1909 - 1997
Старейший мастер ленинградской переводческой школы, чья наиболее известная работа – перевод «Поэтического искусства» Никола Буало-Депрео. Ленинградцы почтили Линецкую изданием книги ее избранных переводов «Из французской лирики» (1974); несколько поколений поэтов-переводчиков чтут Линецкую как учителя. В год столетия со дня рождения Линецкой сайт «Век перевода» делает то, что в его силах: удваивает подборку так много перенесшей в жизни и так много давшей литературе Эльги Львовны.
ОЛИВЬЕ ДЕ МАНЬИ
(1529-1562)
* * *
Люблю, мой милый Мэм, весною светлоликой
И розы, и тимьян, и ясный небосвод,
Люблю вставать с зарей, когда румян восход,
И петь любимую, ей нежа слух музыкой.
А летом огненным, сморен жарой великой,
Я целовать люблю ей плечи, грудь и рот, –
Но дальше не иду.

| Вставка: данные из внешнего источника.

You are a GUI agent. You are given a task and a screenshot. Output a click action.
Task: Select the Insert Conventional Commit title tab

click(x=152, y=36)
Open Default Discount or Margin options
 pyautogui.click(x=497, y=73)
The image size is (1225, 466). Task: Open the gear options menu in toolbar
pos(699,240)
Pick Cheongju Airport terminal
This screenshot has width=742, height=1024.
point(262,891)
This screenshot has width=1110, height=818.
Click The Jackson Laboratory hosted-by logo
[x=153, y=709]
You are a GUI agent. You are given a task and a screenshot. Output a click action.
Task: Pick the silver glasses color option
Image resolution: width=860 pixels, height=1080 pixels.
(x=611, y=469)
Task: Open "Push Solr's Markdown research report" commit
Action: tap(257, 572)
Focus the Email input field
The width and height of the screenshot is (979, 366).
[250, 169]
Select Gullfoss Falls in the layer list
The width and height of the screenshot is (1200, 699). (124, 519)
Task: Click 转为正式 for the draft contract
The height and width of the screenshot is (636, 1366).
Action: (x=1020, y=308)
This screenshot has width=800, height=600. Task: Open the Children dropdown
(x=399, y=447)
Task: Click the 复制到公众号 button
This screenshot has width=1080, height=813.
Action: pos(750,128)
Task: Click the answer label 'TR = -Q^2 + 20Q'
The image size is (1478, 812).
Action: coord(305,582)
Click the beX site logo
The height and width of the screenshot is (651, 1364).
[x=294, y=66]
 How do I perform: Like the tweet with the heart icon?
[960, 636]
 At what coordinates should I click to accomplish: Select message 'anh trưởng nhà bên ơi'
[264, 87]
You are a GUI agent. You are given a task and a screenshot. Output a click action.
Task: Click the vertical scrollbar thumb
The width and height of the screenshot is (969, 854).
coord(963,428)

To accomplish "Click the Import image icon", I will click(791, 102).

Закуска в гроте ждет, –
Не мясо, а плоды и чаши с земляникой.
В дни осени, когда и зябко и темно,
Люблю каштаны есть и попивать вино,
Чревоугодничать при пышущем камине.
Зимой я домосед. Чуть выгляну в окно,
Как пробирает дрожь. Зимой люблю одно:
С подругой дорогой любиться на перине.
АГРИППА Д'ОБИНЬЕ
(1552-1630)
***
Чей здравый смысл угас, – бежит любовных нег,
Тот не боится мук, – кого прельщает воля,
Мой друг, любовь для нас – завиднейшая доля –
Несчастье и недуг – любви не знать вовек.
Отрада всех отрад – лелеять чаровницу –
Свобода и покой – ну, это ль не напасть?
Удел стократ благой – в любовный плен попасть,
Хранить сердечный хлад – что лечь живым в гробницу.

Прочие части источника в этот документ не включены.